* _Your objective_
Copy out all of the material below, swapping "antenna tower" for "signal tower" and leaving everything else as it is.
** Start Information shown **
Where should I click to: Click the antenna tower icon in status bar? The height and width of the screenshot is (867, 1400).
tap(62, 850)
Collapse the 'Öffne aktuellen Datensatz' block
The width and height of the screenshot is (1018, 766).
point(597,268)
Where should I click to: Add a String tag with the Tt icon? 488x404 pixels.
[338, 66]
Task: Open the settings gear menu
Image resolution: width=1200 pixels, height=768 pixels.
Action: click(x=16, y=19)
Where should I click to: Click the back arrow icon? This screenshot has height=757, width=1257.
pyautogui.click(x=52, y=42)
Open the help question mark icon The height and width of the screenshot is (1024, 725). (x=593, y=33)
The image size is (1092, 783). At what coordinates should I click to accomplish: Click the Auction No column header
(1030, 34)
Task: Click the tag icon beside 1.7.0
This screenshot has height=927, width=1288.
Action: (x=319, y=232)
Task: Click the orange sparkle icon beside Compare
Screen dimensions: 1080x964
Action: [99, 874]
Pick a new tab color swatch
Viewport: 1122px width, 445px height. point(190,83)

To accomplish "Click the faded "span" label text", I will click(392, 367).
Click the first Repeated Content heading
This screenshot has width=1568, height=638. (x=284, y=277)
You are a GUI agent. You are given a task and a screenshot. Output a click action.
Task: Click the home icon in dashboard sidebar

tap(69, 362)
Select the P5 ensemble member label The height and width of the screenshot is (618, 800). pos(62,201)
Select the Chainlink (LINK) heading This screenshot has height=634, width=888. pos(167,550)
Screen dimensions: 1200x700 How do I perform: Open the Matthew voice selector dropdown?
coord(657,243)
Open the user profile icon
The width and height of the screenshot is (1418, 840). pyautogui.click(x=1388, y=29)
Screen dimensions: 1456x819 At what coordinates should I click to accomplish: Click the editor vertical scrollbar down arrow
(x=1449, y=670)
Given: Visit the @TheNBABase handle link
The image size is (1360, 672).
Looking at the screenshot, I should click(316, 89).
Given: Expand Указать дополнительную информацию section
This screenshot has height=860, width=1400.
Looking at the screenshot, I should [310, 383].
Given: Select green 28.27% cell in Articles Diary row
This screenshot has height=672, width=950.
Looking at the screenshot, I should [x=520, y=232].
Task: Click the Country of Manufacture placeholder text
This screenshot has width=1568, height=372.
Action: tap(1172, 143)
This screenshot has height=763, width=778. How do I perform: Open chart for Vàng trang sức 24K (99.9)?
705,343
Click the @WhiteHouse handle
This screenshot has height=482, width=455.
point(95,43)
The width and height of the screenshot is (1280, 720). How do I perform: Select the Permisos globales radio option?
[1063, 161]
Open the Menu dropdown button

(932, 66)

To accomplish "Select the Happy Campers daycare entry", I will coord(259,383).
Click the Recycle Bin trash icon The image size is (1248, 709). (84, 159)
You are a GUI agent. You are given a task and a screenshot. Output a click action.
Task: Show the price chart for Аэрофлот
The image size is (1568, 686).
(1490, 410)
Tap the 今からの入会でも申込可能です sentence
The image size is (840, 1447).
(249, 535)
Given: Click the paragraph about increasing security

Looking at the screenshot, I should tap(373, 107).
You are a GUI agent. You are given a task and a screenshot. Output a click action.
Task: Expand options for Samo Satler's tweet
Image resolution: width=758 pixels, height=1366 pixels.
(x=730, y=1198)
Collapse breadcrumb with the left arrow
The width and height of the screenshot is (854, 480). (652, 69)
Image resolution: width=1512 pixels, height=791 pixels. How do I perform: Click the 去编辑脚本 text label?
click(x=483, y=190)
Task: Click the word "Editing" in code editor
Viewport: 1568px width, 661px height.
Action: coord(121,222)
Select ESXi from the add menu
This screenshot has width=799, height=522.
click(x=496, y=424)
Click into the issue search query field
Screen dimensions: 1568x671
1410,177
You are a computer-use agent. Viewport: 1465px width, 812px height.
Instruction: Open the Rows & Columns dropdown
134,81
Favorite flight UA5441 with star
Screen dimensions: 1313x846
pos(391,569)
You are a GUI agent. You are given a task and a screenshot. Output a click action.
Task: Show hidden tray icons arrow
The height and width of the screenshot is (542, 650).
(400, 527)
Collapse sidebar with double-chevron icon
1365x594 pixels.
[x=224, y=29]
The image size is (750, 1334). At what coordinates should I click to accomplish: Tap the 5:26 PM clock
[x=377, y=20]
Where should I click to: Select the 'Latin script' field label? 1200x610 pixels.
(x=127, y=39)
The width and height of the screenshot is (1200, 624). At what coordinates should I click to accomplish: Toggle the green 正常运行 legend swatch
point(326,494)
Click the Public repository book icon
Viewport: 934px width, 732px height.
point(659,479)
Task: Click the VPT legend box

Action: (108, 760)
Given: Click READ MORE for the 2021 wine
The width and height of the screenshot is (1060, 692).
** End Information shown **
* _Exercise response_
Where should I click to: Click the signal tower icon in status bar? The height and width of the screenshot is (867, 1400).
tap(62, 850)
Collapse the 'Öffne aktuellen Datensatz' block
The width and height of the screenshot is (1018, 766).
point(597,268)
Where should I click to: Add a String tag with the Tt icon? 488x404 pixels.
[338, 66]
Task: Open the settings gear menu
Image resolution: width=1200 pixels, height=768 pixels.
Action: click(x=16, y=19)
Where should I click to: Click the back arrow icon? This screenshot has height=757, width=1257.
pyautogui.click(x=52, y=42)
Open the help question mark icon The height and width of the screenshot is (1024, 725). (x=593, y=33)
The image size is (1092, 783). At what coordinates should I click to accomplish: Click the Auction No column header
(1030, 34)
Task: Click the tag icon beside 1.7.0
This screenshot has height=927, width=1288.
Action: (x=319, y=232)
Task: Click the orange sparkle icon beside Compare
Screen dimensions: 1080x964
Action: [99, 874]
Pick a new tab color swatch
Viewport: 1122px width, 445px height. point(190,83)

To accomplish "Click the faded "span" label text", I will click(392, 367).
Click the first Repeated Content heading
This screenshot has width=1568, height=638. (x=284, y=277)
You are a GUI agent. You are given a task and a screenshot. Output a click action.
Task: Click the home icon in dashboard sidebar

tap(69, 362)
Select the P5 ensemble member label The height and width of the screenshot is (618, 800). pos(62,201)
Select the Chainlink (LINK) heading This screenshot has height=634, width=888. pos(167,550)
Screen dimensions: 1200x700 How do I perform: Open the Matthew voice selector dropdown?
coord(657,243)
Open the user profile icon
The width and height of the screenshot is (1418, 840). pyautogui.click(x=1388, y=29)
Screen dimensions: 1456x819 At what coordinates should I click to accomplish: Click the editor vertical scrollbar down arrow
(x=1449, y=670)
Given: Visit the @TheNBABase handle link
The image size is (1360, 672).
Looking at the screenshot, I should click(316, 89).
Given: Expand Указать дополнительную информацию section
This screenshot has height=860, width=1400.
Looking at the screenshot, I should [310, 383].
Given: Select green 28.27% cell in Articles Diary row
This screenshot has height=672, width=950.
Looking at the screenshot, I should [x=520, y=232].
Task: Click the Country of Manufacture placeholder text
This screenshot has width=1568, height=372.
Action: tap(1172, 143)
This screenshot has height=763, width=778. How do I perform: Open chart for Vàng trang sức 24K (99.9)?
705,343
Click the @WhiteHouse handle
This screenshot has height=482, width=455.
point(95,43)
The width and height of the screenshot is (1280, 720). How do I perform: Select the Permisos globales radio option?
[1063, 161]
Open the Menu dropdown button

(932, 66)

To accomplish "Select the Happy Campers daycare entry", I will coord(259,383).
Click the Recycle Bin trash icon The image size is (1248, 709). (84, 159)
You are a GUI agent. You are given a task and a screenshot. Output a click action.
Task: Show the price chart for Аэрофлот
The image size is (1568, 686).
(1490, 410)
Tap the 今からの入会でも申込可能です sentence
The image size is (840, 1447).
(249, 535)
Given: Click the paragraph about increasing security

Looking at the screenshot, I should tap(373, 107).
You are a GUI agent. You are given a task and a screenshot. Output a click action.
Task: Expand options for Samo Satler's tweet
Image resolution: width=758 pixels, height=1366 pixels.
(x=730, y=1198)
Collapse breadcrumb with the left arrow
The width and height of the screenshot is (854, 480). (652, 69)
Image resolution: width=1512 pixels, height=791 pixels. How do I perform: Click the 去编辑脚本 text label?
click(x=483, y=190)
Task: Click the word "Editing" in code editor
Viewport: 1568px width, 661px height.
Action: coord(121,222)
Select ESXi from the add menu
This screenshot has width=799, height=522.
click(x=496, y=424)
Click into the issue search query field
Screen dimensions: 1568x671
1410,177
You are a computer-use agent. Viewport: 1465px width, 812px height.
Instruction: Open the Rows & Columns dropdown
134,81
Favorite flight UA5441 with star
Screen dimensions: 1313x846
pos(391,569)
You are a GUI agent. You are given a task and a screenshot. Output a click action.
Task: Show hidden tray icons arrow
The height and width of the screenshot is (542, 650).
(400, 527)
Collapse sidebar with double-chevron icon
1365x594 pixels.
[x=224, y=29]
The image size is (750, 1334). At what coordinates should I click to accomplish: Tap the 5:26 PM clock
[x=377, y=20]
Where should I click to: Select the 'Latin script' field label? 1200x610 pixels.
(x=127, y=39)
The width and height of the screenshot is (1200, 624). At what coordinates should I click to accomplish: Toggle the green 正常运行 legend swatch
point(326,494)
Click the Public repository book icon
Viewport: 934px width, 732px height.
point(659,479)
Task: Click the VPT legend box

Action: (108, 760)
Given: Click READ MORE for the 2021 wine
The width and height of the screenshot is (1060, 692).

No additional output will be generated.